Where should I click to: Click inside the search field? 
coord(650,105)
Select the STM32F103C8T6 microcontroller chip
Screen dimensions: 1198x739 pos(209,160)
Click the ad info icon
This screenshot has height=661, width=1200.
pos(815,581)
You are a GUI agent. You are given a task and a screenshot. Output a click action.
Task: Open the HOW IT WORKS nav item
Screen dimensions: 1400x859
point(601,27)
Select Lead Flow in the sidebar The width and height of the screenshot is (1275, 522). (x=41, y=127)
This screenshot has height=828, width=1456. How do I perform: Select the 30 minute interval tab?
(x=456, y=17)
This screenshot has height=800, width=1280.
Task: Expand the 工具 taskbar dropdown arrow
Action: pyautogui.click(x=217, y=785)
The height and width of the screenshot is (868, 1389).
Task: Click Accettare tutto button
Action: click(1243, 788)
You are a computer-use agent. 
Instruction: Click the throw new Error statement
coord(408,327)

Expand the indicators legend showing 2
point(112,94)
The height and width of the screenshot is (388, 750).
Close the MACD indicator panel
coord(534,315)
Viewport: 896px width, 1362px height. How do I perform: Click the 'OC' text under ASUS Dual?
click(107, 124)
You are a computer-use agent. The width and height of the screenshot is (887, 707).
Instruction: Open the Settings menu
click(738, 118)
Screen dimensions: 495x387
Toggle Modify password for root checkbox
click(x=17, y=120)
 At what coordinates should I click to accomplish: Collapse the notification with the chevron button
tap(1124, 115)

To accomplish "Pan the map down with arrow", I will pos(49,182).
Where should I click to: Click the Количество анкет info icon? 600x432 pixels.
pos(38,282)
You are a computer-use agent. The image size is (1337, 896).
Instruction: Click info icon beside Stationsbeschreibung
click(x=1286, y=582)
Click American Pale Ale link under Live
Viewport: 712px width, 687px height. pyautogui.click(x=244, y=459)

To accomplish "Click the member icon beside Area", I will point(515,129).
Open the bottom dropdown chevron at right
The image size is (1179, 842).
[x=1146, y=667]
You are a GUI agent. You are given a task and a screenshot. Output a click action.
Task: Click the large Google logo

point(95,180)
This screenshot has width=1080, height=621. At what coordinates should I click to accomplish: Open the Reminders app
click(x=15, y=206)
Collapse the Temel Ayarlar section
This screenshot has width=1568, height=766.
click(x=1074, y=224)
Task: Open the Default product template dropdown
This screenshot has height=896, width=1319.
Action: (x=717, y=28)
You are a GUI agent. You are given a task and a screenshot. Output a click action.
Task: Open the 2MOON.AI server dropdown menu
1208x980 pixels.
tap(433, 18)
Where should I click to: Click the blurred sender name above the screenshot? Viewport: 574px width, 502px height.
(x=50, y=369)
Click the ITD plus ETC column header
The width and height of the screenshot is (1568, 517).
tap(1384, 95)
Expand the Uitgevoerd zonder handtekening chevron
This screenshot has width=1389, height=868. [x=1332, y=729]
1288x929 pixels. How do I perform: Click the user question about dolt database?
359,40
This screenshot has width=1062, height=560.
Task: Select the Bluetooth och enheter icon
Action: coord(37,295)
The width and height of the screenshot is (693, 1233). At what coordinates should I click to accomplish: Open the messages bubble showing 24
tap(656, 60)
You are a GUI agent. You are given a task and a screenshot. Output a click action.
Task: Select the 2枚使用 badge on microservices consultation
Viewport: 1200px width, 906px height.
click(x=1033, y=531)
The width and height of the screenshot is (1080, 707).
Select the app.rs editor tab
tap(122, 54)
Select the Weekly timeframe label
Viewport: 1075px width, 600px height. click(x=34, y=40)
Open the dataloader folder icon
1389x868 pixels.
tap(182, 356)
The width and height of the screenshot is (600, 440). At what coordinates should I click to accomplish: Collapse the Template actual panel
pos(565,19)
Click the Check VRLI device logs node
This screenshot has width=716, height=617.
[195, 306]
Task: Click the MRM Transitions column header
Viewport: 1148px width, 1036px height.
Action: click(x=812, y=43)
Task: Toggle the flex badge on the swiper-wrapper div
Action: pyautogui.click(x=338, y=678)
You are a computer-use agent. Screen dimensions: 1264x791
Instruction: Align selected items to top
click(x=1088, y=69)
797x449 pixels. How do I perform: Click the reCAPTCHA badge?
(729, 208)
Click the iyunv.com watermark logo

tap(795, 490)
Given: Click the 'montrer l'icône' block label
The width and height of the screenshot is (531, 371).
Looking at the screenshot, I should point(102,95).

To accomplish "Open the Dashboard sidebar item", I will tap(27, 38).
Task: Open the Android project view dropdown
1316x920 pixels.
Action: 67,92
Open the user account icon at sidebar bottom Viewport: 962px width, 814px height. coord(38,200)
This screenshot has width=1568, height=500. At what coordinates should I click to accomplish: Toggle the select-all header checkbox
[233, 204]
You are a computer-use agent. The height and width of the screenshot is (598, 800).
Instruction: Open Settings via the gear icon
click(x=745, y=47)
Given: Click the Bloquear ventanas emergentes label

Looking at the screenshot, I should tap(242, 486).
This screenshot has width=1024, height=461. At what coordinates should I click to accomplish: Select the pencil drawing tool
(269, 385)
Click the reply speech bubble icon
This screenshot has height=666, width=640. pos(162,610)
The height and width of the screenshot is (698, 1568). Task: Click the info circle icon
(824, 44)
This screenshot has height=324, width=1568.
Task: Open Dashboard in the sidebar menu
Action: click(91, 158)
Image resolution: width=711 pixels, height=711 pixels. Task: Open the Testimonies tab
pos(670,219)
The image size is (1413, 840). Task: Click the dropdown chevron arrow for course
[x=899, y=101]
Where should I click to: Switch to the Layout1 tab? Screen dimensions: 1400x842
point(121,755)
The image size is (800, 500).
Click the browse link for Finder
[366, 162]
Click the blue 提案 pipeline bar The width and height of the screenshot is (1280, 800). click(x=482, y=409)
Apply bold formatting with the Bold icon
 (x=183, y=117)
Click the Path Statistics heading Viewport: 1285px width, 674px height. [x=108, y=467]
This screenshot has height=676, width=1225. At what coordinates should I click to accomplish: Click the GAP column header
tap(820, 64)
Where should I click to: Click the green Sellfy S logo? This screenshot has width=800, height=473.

WHAT THE TASK ASKS: When you reach the end of the data, write every line out again verbatim.

YOUR RESPONSE:
Where should I click to: Click inside the search field? 
coord(650,105)
Select the STM32F103C8T6 microcontroller chip
Screen dimensions: 1198x739 pos(209,160)
Click the ad info icon
This screenshot has height=661, width=1200.
pos(815,581)
You are a GUI agent. You are given a task and a screenshot. Output a click action.
Task: Open the HOW IT WORKS nav item
Screen dimensions: 1400x859
point(601,27)
Select Lead Flow in the sidebar The width and height of the screenshot is (1275, 522). (x=41, y=127)
This screenshot has height=828, width=1456. How do I perform: Select the 30 minute interval tab?
(x=456, y=17)
This screenshot has height=800, width=1280.
Task: Expand the 工具 taskbar dropdown arrow
Action: pyautogui.click(x=217, y=785)
The height and width of the screenshot is (868, 1389).
Task: Click Accettare tutto button
Action: click(1243, 788)
You are a computer-use agent. 
Instruction: Click the throw new Error statement
coord(408,327)

Expand the indicators legend showing 2
point(112,94)
The height and width of the screenshot is (388, 750).
Close the MACD indicator panel
coord(534,315)
Viewport: 896px width, 1362px height. How do I perform: Click the 'OC' text under ASUS Dual?
click(107, 124)
You are a computer-use agent. The width and height of the screenshot is (887, 707).
Instruction: Open the Settings menu
click(738, 118)
Screen dimensions: 495x387
Toggle Modify password for root checkbox
click(x=17, y=120)
 At what coordinates should I click to accomplish: Collapse the notification with the chevron button
tap(1124, 115)

To accomplish "Pan the map down with arrow", I will pos(49,182).
Where should I click to: Click the Количество анкет info icon? 600x432 pixels.
pos(38,282)
You are a computer-use agent. The image size is (1337, 896).
Instruction: Click info icon beside Stationsbeschreibung
click(x=1286, y=582)
Click American Pale Ale link under Live
Viewport: 712px width, 687px height. pyautogui.click(x=244, y=459)

To accomplish "Click the member icon beside Area", I will point(515,129).
Open the bottom dropdown chevron at right
The image size is (1179, 842).
[x=1146, y=667]
You are a GUI agent. You are given a task and a screenshot. Output a click action.
Task: Click the large Google logo

point(95,180)
This screenshot has width=1080, height=621. At what coordinates should I click to accomplish: Open the Reminders app
click(x=15, y=206)
Collapse the Temel Ayarlar section
This screenshot has width=1568, height=766.
click(x=1074, y=224)
Task: Open the Default product template dropdown
This screenshot has height=896, width=1319.
Action: (x=717, y=28)
You are a GUI agent. You are given a task and a screenshot. Output a click action.
Task: Open the 2MOON.AI server dropdown menu
1208x980 pixels.
tap(433, 18)
Where should I click to: Click the blurred sender name above the screenshot? Viewport: 574px width, 502px height.
(x=50, y=369)
Click the ITD plus ETC column header
The width and height of the screenshot is (1568, 517).
tap(1384, 95)
Expand the Uitgevoerd zonder handtekening chevron
This screenshot has width=1389, height=868. [x=1332, y=729]
1288x929 pixels. How do I perform: Click the user question about dolt database?
359,40
This screenshot has width=1062, height=560.
Task: Select the Bluetooth och enheter icon
Action: coord(37,295)
The width and height of the screenshot is (693, 1233). At what coordinates should I click to accomplish: Open the messages bubble showing 24
tap(656, 60)
You are a GUI agent. You are given a task and a screenshot. Output a click action.
Task: Select the 2枚使用 badge on microservices consultation
Viewport: 1200px width, 906px height.
click(x=1033, y=531)
The width and height of the screenshot is (1080, 707).
Select the app.rs editor tab
tap(122, 54)
Select the Weekly timeframe label
Viewport: 1075px width, 600px height. click(x=34, y=40)
Open the dataloader folder icon
1389x868 pixels.
tap(182, 356)
The width and height of the screenshot is (600, 440). At what coordinates should I click to accomplish: Collapse the Template actual panel
pos(565,19)
Click the Check VRLI device logs node
This screenshot has width=716, height=617.
[195, 306]
Task: Click the MRM Transitions column header
Viewport: 1148px width, 1036px height.
Action: click(x=812, y=43)
Task: Toggle the flex badge on the swiper-wrapper div
Action: pyautogui.click(x=338, y=678)
You are a computer-use agent. Screen dimensions: 1264x791
Instruction: Align selected items to top
click(x=1088, y=69)
797x449 pixels. How do I perform: Click the reCAPTCHA badge?
(729, 208)
Click the iyunv.com watermark logo

tap(795, 490)
Given: Click the 'montrer l'icône' block label
The width and height of the screenshot is (531, 371).
Looking at the screenshot, I should point(102,95).

To accomplish "Open the Dashboard sidebar item", I will tap(27, 38).
Task: Open the Android project view dropdown
1316x920 pixels.
Action: 67,92
Open the user account icon at sidebar bottom Viewport: 962px width, 814px height. coord(38,200)
This screenshot has width=1568, height=500. At what coordinates should I click to accomplish: Toggle the select-all header checkbox
[233, 204]
You are a computer-use agent. The height and width of the screenshot is (598, 800).
Instruction: Open Settings via the gear icon
click(x=745, y=47)
Given: Click the Bloquear ventanas emergentes label

Looking at the screenshot, I should tap(242, 486).
This screenshot has width=1024, height=461. At what coordinates should I click to accomplish: Select the pencil drawing tool
(269, 385)
Click the reply speech bubble icon
This screenshot has height=666, width=640. pos(162,610)
The height and width of the screenshot is (698, 1568). Task: Click the info circle icon
(824, 44)
This screenshot has height=324, width=1568.
Task: Open Dashboard in the sidebar menu
Action: click(91, 158)
Image resolution: width=711 pixels, height=711 pixels. Task: Open the Testimonies tab
pos(670,219)
The image size is (1413, 840). Task: Click the dropdown chevron arrow for course
[x=899, y=101]
Where should I click to: Switch to the Layout1 tab? Screen dimensions: 1400x842
point(121,755)
The image size is (800, 500).
Click the browse link for Finder
[366, 162]
Click the blue 提案 pipeline bar The width and height of the screenshot is (1280, 800). click(x=482, y=409)
Apply bold formatting with the Bold icon
 (x=183, y=117)
Click the Path Statistics heading Viewport: 1285px width, 674px height. [x=108, y=467]
This screenshot has height=676, width=1225. At what coordinates should I click to accomplish: Click the GAP column header
tap(820, 64)
Where should I click to: Click the green Sellfy S logo? This screenshot has width=800, height=473.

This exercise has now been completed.